• REQUIRED WORK: What do the lines say from the start of the entries through the one containing "Viewport: 896px width, 645px height."? Repeat them exactly.
***** THE RECORDS
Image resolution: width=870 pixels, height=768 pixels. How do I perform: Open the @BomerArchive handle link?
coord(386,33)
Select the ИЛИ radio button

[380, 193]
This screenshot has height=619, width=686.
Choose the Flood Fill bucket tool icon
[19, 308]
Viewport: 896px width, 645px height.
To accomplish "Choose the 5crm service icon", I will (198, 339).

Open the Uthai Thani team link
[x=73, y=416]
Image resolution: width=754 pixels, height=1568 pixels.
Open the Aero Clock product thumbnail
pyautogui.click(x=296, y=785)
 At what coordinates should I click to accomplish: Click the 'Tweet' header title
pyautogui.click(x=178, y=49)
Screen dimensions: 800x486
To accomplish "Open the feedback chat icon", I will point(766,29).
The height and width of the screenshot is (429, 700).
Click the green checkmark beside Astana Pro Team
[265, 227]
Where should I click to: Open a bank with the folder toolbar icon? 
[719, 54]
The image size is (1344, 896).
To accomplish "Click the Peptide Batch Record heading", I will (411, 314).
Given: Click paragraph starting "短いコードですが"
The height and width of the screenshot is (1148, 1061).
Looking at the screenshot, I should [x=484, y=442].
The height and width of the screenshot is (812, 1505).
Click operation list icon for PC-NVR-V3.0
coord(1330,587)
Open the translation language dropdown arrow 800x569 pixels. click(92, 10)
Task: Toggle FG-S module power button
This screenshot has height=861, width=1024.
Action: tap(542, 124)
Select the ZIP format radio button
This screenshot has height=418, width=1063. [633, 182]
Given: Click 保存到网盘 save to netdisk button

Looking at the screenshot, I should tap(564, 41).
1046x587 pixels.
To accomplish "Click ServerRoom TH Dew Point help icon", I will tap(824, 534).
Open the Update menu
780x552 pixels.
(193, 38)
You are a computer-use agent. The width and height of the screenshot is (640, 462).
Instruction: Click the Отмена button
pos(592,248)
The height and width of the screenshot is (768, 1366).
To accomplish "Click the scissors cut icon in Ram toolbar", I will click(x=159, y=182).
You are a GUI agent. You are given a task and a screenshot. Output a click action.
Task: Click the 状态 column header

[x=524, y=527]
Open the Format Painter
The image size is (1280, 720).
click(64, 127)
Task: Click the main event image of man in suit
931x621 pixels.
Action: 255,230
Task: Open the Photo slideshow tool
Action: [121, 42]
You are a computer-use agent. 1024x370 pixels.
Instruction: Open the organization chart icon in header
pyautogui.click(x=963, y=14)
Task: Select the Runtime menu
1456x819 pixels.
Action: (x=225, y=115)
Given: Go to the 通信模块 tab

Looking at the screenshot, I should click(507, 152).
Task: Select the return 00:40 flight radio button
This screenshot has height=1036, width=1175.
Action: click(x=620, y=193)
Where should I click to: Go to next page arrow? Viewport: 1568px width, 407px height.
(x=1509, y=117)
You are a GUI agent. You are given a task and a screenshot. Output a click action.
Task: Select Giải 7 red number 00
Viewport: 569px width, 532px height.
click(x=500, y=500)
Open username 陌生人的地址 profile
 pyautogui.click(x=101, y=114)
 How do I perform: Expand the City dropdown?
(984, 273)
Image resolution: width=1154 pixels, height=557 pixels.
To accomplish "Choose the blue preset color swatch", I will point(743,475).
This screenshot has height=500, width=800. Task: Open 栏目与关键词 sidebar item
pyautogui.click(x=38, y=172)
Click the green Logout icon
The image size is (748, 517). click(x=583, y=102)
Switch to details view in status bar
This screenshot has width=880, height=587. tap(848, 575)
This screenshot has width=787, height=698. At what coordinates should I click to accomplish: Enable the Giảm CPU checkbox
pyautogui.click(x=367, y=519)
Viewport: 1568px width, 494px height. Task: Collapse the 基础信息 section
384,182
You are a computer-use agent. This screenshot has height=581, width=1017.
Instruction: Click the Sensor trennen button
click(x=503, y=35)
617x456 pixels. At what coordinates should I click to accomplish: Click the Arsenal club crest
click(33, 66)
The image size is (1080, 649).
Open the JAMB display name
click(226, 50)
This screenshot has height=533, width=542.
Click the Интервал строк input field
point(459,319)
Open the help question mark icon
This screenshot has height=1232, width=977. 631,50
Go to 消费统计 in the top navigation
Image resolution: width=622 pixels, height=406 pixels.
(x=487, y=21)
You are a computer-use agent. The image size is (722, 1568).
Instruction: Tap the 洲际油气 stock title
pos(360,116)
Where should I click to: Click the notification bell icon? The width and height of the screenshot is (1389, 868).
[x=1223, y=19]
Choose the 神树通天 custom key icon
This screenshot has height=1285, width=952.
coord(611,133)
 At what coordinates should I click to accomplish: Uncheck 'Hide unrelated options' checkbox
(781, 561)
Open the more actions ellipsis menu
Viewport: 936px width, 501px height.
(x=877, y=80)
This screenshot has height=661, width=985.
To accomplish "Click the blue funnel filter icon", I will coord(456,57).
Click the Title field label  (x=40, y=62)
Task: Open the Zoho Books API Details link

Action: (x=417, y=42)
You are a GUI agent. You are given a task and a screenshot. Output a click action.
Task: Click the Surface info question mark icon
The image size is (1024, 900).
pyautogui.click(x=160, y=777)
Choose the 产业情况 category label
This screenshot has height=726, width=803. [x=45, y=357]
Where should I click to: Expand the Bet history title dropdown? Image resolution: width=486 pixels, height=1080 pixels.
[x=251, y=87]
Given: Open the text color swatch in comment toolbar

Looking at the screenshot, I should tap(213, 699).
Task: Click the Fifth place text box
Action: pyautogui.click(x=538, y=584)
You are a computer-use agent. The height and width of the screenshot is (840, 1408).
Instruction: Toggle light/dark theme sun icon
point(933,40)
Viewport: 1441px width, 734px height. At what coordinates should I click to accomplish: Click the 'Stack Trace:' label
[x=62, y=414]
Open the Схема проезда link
**********
• ANSWER SECTION:
Image resolution: width=870 pixels, height=768 pixels. How do I perform: Open the @BomerArchive handle link?
coord(386,33)
Select the ИЛИ radio button

[380, 193]
This screenshot has height=619, width=686.
Choose the Flood Fill bucket tool icon
[19, 308]
Viewport: 896px width, 645px height.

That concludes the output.